Alfredo Rangel Suarez
La jugada de las Farc
23/12/2007
Tanto el Gobierno como la guerrilla buscan mantener la iniciativa.
Justificada alegría y esperanza ha provocado en la opinión nacional e internacional la noticia de la liberación unilateral de tres secuestrados por parte de las Farc. No es para menos, puesto que es la primera vez en su historia de décadas como secuestradores que realizan una liberación unilateral sin contraprestación alguna. O casi, puesto que en realidad ha sido una maniobra política revestida de un ropaje humanitario.
En efecto, después de que el Gobierno retomó la iniciativa y aceptó -una vez más- una zona de encuentro para acordar las condiciones de un acuerdo humanitario, las Farc estaban obligadas a moverse en algún sentido positivo y, aun cuando al parecer ya habían tomado la decisión de liberar unilateralmente a algunos secuestrados como un gesto de buena voluntad en el curso de las gestiones del presidente Chávez y la senadora Piedad Córdoba, lo cierto es que lo anunciaron ahora, en el momento preciso para responder negativamente la propuesta del Gobierno, retomando de paso la iniciativa y poniéndolo contra las cuerdas.

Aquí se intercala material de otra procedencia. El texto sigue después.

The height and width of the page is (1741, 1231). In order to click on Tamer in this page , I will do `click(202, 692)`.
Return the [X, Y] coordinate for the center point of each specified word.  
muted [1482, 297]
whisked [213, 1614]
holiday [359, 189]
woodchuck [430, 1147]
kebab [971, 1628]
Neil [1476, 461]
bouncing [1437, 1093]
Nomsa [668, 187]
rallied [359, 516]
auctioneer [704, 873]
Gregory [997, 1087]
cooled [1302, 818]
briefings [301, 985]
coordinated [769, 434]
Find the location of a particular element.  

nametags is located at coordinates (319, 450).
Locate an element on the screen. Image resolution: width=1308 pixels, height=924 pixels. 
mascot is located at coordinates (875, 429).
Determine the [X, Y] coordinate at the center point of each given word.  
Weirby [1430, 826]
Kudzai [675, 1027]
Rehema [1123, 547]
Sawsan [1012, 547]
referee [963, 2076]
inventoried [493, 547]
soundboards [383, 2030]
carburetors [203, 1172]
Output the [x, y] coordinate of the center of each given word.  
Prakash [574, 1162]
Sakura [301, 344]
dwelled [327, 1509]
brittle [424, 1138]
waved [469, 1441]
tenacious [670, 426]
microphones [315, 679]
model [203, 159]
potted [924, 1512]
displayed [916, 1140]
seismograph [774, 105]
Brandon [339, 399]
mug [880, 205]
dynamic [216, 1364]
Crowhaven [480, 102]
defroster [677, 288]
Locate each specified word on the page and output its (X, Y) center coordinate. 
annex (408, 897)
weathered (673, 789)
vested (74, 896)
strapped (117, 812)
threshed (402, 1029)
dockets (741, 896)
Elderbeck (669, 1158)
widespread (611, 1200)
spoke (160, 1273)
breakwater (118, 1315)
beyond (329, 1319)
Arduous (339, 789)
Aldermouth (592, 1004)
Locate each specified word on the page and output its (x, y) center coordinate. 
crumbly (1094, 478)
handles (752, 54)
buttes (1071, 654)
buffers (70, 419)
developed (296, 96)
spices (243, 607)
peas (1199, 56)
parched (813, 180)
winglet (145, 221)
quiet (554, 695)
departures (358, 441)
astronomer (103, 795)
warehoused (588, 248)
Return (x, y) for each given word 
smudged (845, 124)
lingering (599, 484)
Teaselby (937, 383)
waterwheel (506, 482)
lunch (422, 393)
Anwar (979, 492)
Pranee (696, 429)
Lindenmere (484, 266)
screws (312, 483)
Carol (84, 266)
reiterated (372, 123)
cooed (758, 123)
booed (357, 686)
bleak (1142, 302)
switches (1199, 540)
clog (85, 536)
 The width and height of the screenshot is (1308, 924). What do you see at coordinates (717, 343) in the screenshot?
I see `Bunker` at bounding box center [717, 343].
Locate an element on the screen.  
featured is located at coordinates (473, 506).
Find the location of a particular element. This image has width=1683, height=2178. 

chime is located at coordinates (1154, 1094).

Ahora el turno para actuar está en el lado del Gobierno y este tendrá que hacerlo en algún sentido positivo para que el empantanamiento del proceso no quede colocado bajo su responsabilidad. Porque lo cierto es que la liberación de los secuestrados ha adquirido en los meses recientes una dinámica que antes no tenía, y esto ha sucedido por cuenta del creciente interés, no solo de la opinión nacional, sino, principalmente, de la opinión pública mundial, de los principales medios de comunicación occidentales y de muchos gobiernos europeos, de América Latina y de Estados Unidos.
El tema, pues, se ha internacionalizado, y de qué manera. No es exagerado decir que mantiene en vilo a buena parte de la opinión pública internacional y que ha suscitado más interés y cobertura en los medios que el reciente caso de las enfermeras búlgaras retenidas por el gobierno libio y liberadas como efecto de las gestiones del presidente Sarkozy y su ex esposa, para lo cual el gobierno francés incluso levantó sorpresiva y audazmente el embargo de armas que durante muchos años había mantenido sobre el gobierno de dicho Estado africano.
Este creciente interés y la gran visibilidad internacional del tema han producido una nueva y acelerada dinámica que obliga tanto al Gobierno colombiano como a las Farc a moverse permanentemente en busca de mantener la iniciativa y adjudicar al otro la responsabilidad del estancamiento y la no resolución del problema. Se están poniendo alternativamente contra las cuerdas.
Así las cosas, quien no se mueva pierde. Por eso, sigo sin entender las razones por las cuales el Gobierno no revive la propuesta de un despeje parcial y temporal de Florida y Pradera. Las Farc no podrán decir, como lo hacen ahora respecto de la reciente oferta gubernamental de una zona de encuentro, que esa es una propuesta improvisada, pues data del año 2005, ni riesgosa, pues es respaldada por Francia, España y Suiza. Sin presencia armada de la guerrilla y bajo el control de observadores internacionales, allí no habría ningún riesgo para la población civil, la guerrilla no podría adquirir ninguna ventaja estratégica, la relación militar de fuerzas no se modificaría ni un ápice y la seguridad democrática no se afectaría en lo más mínimo. En cambio, el Gobierno haría ante el mundo una demostración de generosidad, de fortaleza, de legitimidad y de autoconfianza, que provocará el apoyo y el respaldo internacionales. Además, sería una buena forma de despedir el año al retomar en sus manos la iniciativa.